PROBLEM: All entries should be printed precisely as written.

──────── EXTRACTED RECORDS

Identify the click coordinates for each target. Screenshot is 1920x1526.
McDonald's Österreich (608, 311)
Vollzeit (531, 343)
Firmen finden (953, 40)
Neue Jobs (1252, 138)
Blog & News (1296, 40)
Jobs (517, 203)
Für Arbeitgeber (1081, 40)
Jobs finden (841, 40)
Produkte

────────────────

FINISHED TASK:
Identify the click coordinates for each target. Screenshot is 1920x1526.
McDonald's Österreich (608, 311)
Vollzeit (531, 343)
Firmen finden (953, 40)
Neue Jobs (1252, 138)
Blog & News (1296, 40)
Jobs (517, 203)
Für Arbeitgeber (1081, 40)
Jobs finden (841, 40)
Produkte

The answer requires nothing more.